Known single points of failure: the cluster currently runs on a single AKS node, and postgres / temporal are single-replica. Scaling the node pool to 2+ nodes is the main step to also survive a node failure. See the Costs page for the trade-offs.

Observability

How you can see what the system is doing

Temporal and the workers expose Prometheus metrics; Prometheus scrapes them and Grafana visualizes throughput, task latency and message-processing rates.

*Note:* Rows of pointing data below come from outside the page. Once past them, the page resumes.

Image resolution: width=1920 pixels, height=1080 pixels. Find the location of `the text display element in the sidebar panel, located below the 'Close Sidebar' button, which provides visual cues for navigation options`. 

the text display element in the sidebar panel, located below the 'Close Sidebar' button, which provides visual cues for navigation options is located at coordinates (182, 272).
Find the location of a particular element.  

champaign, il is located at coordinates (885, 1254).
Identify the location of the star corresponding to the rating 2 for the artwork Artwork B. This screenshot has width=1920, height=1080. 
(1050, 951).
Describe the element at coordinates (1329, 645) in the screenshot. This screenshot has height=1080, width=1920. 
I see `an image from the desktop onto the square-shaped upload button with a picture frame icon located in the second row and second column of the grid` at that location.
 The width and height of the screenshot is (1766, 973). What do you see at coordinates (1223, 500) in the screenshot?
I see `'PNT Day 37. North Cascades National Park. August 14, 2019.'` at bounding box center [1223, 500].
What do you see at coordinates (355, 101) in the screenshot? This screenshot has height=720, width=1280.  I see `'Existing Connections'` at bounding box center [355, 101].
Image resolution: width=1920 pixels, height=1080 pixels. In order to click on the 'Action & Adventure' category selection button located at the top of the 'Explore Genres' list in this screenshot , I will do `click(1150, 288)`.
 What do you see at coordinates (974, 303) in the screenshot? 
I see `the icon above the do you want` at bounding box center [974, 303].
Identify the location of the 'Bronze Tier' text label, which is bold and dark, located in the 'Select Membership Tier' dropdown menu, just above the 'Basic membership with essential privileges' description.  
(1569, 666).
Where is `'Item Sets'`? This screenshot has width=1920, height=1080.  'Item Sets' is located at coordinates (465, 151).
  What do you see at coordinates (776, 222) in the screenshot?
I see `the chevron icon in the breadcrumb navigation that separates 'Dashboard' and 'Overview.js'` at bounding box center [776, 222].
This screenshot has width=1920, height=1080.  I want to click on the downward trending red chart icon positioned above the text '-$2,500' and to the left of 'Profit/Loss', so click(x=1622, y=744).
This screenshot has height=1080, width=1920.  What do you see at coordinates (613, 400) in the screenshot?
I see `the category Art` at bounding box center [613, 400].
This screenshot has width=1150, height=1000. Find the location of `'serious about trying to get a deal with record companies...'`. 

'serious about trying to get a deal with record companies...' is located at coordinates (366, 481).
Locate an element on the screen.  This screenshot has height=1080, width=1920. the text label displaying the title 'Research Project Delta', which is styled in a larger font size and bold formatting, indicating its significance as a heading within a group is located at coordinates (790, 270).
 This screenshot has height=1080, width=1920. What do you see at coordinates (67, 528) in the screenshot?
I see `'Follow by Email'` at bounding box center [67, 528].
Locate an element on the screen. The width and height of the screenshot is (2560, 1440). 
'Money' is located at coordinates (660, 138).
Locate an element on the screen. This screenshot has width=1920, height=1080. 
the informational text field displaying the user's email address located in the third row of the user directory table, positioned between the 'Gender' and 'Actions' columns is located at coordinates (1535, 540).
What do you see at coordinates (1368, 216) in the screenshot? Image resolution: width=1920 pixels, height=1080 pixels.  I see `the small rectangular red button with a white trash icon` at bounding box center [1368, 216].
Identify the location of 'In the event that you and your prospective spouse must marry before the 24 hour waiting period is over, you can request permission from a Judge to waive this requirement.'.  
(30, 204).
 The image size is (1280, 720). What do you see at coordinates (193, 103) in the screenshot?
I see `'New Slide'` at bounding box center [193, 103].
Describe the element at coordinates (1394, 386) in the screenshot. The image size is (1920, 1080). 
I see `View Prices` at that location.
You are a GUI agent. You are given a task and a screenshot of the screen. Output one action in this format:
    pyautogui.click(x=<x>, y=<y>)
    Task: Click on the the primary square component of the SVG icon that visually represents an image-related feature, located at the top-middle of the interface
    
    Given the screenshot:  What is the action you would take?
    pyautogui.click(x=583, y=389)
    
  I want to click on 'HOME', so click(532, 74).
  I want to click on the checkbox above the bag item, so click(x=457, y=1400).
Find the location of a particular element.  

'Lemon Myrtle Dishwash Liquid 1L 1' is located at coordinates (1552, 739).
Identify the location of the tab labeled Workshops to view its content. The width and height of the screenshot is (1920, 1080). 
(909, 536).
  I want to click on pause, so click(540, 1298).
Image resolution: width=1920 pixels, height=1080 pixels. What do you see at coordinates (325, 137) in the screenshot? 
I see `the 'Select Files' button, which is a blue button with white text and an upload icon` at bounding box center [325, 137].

The dashboard is embedded straight into the app so you never leave the experience.

Live metrics — the home page embeds the Grafana dashboard under /grafana.
Workflow history — the playground renders the raw append-only event log of any workflow.
Health endpoint — /health backs the Kubernetes probes.

Security & configuration

How secrets and traffic are handled

TLS everywhere — public traffic is HTTPS, terminated at ingress-nginx with a Let's Encrypt certificate auto-renewed by cert-manager.
Secrets, not code — the OpenAI key and DB password live in a Kubernetes Secret (injected as env vars), never baked into the image or source.
Config separation — non-secret settings (hosts, ports, model name) live in a ConfigMap.
Image supply chain — the app image is built and stored in a private Azure Container Registry and pulled by the pods.